Pienso que es un derecho colectivo y un deber moral democratizar la sociedad y la planificación urbana. No es un asunto simplemente de decir que los ciudadanos tienen derecho a…, sino que es fundamental transformar y renovar la ciudad. Y para ello es urgente y necesario aprender a participar en la democracia participativa, máxime cuando se trata de decisiones que afectan la vida y dignidad de los ciudadanos.
Manizales se merece que juntos pensemos en la infinita potencialidad materializada, por citar un caso, en las universidades: un gran campus universitario que, de hecho, cuenta con una oferta académica amplia, resultado de un valioso grupo de profesores de alto nivel que permite la formación de profesionales honestos y responsables; un campus que dispone de una espléndida actividad cultural y deportiva incluyente y solidaria.
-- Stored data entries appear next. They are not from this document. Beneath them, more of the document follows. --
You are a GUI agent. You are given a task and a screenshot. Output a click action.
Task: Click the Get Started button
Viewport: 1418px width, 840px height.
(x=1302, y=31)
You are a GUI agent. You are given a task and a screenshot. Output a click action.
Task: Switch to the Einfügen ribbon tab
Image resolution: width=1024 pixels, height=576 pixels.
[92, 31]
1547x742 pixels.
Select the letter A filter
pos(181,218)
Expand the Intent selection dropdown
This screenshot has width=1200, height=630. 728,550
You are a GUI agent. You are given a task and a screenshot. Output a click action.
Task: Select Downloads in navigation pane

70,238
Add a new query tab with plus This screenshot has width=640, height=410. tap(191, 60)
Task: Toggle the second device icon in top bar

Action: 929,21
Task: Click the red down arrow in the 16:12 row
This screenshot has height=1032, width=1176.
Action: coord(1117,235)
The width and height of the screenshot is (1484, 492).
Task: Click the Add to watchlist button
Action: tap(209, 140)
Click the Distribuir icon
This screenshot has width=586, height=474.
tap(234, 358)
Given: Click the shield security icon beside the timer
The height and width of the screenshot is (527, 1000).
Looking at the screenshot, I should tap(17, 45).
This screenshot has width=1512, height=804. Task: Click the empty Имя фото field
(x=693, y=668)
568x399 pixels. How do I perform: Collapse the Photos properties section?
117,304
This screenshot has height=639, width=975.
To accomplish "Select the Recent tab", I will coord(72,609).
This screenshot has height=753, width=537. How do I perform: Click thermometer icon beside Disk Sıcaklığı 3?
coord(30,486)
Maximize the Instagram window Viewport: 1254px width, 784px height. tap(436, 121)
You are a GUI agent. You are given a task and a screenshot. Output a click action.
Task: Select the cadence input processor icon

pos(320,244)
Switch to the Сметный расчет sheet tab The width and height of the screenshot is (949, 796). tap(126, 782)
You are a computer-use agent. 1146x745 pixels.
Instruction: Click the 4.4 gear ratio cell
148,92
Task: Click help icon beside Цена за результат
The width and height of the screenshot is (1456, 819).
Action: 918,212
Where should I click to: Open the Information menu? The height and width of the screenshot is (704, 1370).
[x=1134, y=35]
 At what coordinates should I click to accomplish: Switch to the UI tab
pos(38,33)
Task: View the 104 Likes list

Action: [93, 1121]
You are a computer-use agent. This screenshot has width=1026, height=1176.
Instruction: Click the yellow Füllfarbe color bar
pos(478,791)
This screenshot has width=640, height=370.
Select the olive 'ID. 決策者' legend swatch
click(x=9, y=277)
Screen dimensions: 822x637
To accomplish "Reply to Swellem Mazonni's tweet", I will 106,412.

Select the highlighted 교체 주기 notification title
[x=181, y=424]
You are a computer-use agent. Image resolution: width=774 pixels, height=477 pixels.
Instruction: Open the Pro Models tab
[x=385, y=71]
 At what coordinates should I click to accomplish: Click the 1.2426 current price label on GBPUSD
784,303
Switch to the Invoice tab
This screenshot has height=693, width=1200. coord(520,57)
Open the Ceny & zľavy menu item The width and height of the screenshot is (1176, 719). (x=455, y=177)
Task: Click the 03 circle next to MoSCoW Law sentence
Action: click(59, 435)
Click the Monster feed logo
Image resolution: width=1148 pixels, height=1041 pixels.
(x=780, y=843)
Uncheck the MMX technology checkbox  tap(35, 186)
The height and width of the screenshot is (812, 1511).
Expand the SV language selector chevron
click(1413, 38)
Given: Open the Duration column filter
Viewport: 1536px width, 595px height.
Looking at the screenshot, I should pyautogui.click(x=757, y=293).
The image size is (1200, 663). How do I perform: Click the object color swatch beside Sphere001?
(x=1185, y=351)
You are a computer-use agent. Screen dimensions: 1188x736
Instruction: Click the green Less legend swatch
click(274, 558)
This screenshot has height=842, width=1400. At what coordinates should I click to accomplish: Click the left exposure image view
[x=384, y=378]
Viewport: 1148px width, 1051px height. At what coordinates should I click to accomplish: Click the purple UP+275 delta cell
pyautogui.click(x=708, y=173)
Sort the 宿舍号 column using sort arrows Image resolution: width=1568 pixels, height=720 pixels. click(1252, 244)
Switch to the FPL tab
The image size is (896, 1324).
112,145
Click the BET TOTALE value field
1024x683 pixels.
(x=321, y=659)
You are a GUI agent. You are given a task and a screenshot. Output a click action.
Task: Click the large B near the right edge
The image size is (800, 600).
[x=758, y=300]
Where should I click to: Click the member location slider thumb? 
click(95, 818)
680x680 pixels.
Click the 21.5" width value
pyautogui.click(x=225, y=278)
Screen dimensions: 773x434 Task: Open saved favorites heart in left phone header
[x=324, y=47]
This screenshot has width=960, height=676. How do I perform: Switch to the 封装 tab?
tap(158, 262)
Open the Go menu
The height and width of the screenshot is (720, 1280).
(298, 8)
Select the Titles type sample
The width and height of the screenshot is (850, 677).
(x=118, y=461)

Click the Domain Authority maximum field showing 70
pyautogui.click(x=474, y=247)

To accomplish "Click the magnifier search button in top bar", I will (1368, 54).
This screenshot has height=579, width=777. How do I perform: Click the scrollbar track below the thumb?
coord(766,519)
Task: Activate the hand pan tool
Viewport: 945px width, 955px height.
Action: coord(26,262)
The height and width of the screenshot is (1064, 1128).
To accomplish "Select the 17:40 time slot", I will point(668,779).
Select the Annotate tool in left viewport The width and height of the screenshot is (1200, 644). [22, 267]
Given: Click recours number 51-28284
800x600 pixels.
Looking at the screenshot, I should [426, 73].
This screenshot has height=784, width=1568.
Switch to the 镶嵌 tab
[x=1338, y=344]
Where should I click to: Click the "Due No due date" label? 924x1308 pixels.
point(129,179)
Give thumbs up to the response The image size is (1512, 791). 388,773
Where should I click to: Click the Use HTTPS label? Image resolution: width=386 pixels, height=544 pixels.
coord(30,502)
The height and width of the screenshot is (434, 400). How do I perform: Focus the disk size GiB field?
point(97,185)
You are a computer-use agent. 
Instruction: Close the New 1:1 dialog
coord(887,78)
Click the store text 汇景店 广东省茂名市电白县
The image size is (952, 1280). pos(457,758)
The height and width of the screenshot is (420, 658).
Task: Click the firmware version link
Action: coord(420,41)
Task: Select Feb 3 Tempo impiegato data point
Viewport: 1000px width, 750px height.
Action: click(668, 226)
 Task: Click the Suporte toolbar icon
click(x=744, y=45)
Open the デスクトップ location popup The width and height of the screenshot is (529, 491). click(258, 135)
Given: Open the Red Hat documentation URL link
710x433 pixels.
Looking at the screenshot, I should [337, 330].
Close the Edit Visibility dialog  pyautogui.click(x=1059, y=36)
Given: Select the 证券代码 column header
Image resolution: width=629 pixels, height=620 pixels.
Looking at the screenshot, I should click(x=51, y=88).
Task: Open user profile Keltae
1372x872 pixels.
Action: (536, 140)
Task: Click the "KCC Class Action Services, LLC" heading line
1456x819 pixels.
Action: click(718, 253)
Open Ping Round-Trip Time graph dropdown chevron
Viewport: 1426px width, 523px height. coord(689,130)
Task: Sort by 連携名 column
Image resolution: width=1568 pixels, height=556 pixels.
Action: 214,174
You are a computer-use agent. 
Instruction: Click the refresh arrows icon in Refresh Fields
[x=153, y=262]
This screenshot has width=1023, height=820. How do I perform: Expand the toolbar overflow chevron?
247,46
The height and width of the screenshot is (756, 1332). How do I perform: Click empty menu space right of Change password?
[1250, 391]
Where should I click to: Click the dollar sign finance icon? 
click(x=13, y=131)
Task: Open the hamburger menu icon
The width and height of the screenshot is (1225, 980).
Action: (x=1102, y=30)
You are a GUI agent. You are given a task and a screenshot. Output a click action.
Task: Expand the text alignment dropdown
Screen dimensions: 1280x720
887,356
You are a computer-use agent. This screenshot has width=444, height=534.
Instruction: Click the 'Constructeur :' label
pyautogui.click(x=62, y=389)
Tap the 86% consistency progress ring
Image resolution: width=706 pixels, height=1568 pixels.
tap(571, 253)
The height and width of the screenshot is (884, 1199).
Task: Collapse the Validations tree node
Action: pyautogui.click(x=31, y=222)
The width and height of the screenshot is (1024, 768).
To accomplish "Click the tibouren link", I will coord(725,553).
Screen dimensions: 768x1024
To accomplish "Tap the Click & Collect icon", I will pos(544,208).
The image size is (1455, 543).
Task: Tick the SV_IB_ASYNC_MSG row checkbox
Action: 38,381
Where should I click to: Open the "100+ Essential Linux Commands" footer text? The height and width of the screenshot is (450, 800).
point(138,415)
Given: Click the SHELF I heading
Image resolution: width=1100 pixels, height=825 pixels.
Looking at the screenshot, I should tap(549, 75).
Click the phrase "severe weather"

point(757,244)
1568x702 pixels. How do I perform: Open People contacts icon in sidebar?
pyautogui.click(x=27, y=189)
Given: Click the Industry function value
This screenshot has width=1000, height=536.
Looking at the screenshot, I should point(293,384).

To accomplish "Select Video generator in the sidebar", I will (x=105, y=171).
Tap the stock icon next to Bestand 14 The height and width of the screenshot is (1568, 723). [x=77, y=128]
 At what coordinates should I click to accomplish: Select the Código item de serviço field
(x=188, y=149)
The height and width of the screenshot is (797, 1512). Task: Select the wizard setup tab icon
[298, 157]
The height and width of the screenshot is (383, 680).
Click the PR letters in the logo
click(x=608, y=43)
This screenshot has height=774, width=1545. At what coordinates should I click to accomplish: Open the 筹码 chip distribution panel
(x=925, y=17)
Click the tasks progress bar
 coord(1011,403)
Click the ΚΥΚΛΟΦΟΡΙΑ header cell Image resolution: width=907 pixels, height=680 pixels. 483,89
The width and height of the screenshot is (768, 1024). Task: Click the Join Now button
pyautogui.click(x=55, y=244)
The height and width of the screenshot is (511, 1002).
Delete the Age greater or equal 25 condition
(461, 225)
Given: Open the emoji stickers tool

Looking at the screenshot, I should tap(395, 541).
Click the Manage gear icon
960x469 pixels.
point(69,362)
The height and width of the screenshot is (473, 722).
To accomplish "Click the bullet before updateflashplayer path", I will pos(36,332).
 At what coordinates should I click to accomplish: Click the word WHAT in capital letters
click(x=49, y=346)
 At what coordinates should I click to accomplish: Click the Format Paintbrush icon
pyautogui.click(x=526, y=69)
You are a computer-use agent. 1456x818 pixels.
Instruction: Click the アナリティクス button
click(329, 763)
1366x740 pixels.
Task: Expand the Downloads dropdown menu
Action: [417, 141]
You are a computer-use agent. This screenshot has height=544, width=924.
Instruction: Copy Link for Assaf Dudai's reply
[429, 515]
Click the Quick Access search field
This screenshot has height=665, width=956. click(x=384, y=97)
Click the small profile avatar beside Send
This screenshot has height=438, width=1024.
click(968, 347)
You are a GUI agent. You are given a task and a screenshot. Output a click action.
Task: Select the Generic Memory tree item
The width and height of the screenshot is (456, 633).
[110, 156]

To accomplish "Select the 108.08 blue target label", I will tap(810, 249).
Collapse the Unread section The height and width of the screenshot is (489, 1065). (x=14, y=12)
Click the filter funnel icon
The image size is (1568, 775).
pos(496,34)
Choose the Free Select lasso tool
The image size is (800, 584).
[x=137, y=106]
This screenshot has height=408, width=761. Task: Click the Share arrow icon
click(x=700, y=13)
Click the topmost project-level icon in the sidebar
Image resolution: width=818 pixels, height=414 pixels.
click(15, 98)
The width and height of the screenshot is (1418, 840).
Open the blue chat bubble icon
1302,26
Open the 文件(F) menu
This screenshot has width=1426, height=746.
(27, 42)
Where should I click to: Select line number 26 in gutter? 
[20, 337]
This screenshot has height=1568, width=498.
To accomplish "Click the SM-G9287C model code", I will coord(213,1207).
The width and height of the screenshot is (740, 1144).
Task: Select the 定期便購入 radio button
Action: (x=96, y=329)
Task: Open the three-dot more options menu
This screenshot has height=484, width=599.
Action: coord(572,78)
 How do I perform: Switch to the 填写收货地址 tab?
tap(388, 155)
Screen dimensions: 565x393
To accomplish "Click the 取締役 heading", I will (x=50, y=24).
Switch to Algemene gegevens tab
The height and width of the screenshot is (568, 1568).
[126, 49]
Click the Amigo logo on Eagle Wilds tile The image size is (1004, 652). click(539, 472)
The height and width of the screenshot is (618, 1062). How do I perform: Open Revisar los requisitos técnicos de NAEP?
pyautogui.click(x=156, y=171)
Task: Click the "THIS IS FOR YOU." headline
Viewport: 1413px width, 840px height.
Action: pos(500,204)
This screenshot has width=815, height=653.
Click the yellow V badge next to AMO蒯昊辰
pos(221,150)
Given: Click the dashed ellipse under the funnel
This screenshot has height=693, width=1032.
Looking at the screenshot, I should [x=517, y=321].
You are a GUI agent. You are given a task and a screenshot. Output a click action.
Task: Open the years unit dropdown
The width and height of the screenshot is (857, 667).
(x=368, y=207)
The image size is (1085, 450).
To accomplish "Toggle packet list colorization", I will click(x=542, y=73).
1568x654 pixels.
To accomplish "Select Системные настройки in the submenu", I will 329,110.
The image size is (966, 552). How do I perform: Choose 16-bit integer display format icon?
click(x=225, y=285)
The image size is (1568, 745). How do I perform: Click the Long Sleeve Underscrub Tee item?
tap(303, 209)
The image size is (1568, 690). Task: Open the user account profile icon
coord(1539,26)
Manizales no se merece que sigamos profundizando en nuestros miedos personales. Todo lo contrario, se merece nuestro mayor deseo colectivo por volverla a hacer grande y que tenga resonancia en todo el país, tal y como lo hicieron muchos de quienes nos antecedieron. Su impronta debemos volver a encontrarla, juntos, para que ciudadanos de ‘a pie’, al igual que arquitectos, médicos, psicólogos, abogados, filósofos, matemáticos, sociólogos y muchos otros, conversemos sobre la Manizales que soñamos: Estoy convencido de que juntos debemos diseñar marcos legales y morales, con los que podamos construir orientaciones transparentes de políticas urbanas acordes con las preocupaciones de los ciudadanos por una vida mejor y más digna. Así es la Manizales que me sueño, pensando juntos, sin intermitencia alguna.